__TASK PROMPT__: Transcribe exactly the lines that fall between the one holding "You are a GUI" and the one holding "Adverteren (79, 2481)", inclusive, from the entries below.

__RECORDS FOR PROCESSING__:
*****
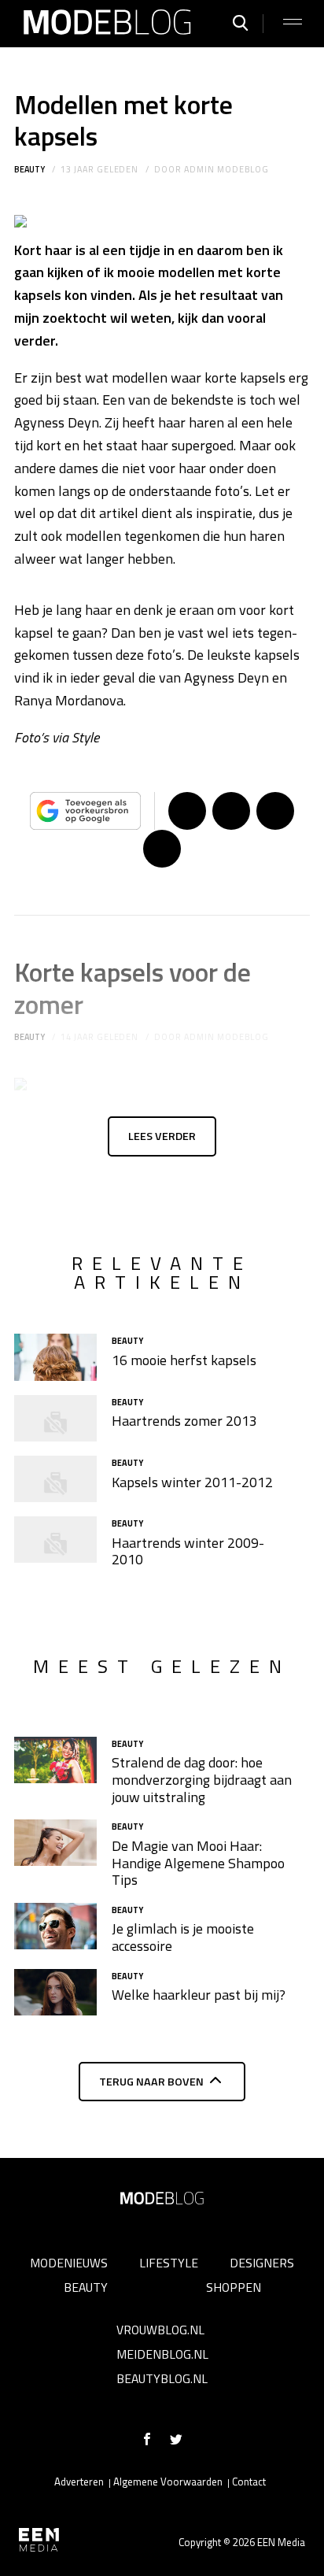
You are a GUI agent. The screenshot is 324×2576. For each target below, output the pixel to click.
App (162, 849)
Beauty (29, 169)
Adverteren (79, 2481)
*****
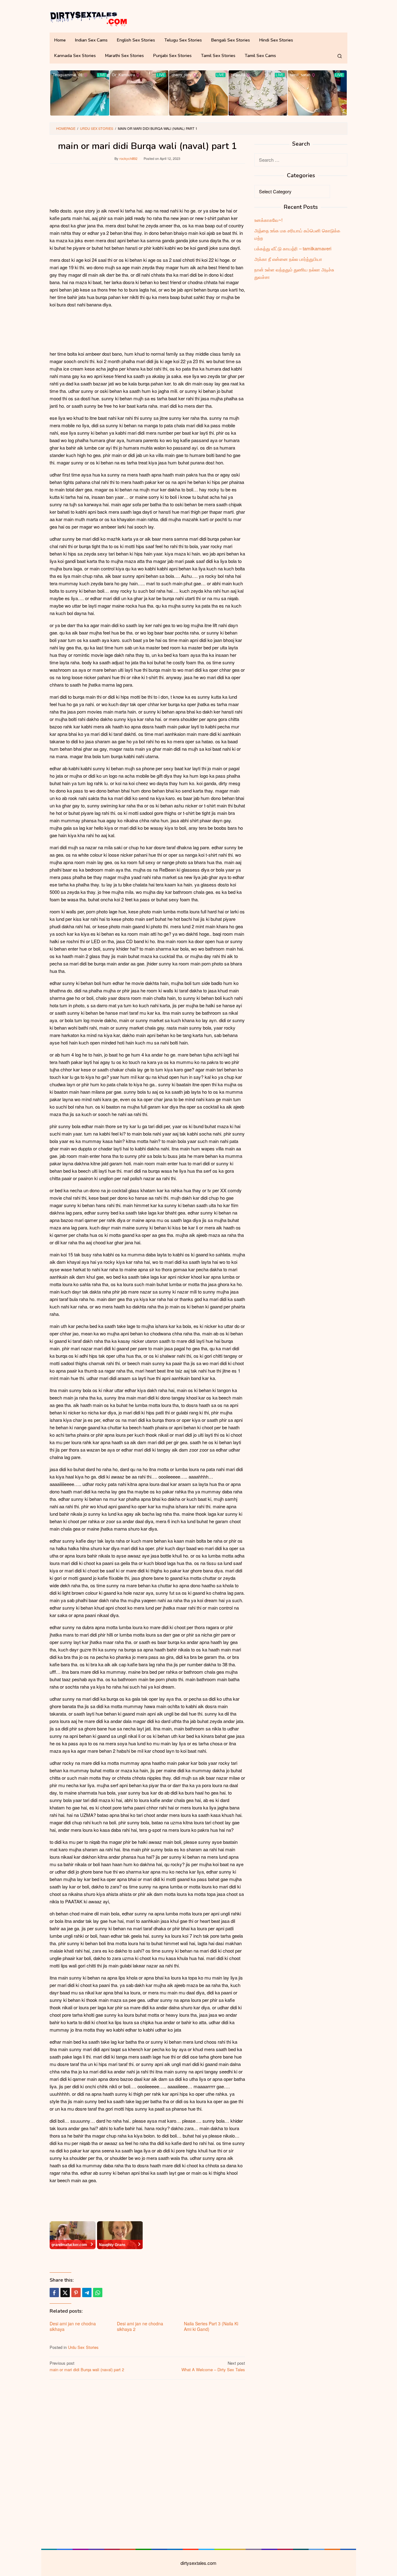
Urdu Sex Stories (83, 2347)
*****
__RESPONSE__:
You are a GUI agent. The screenshot is 324×2576. For each target below, output the pixel to click.
App (162, 849)
Beauty (29, 169)
Adverteren (79, 2481)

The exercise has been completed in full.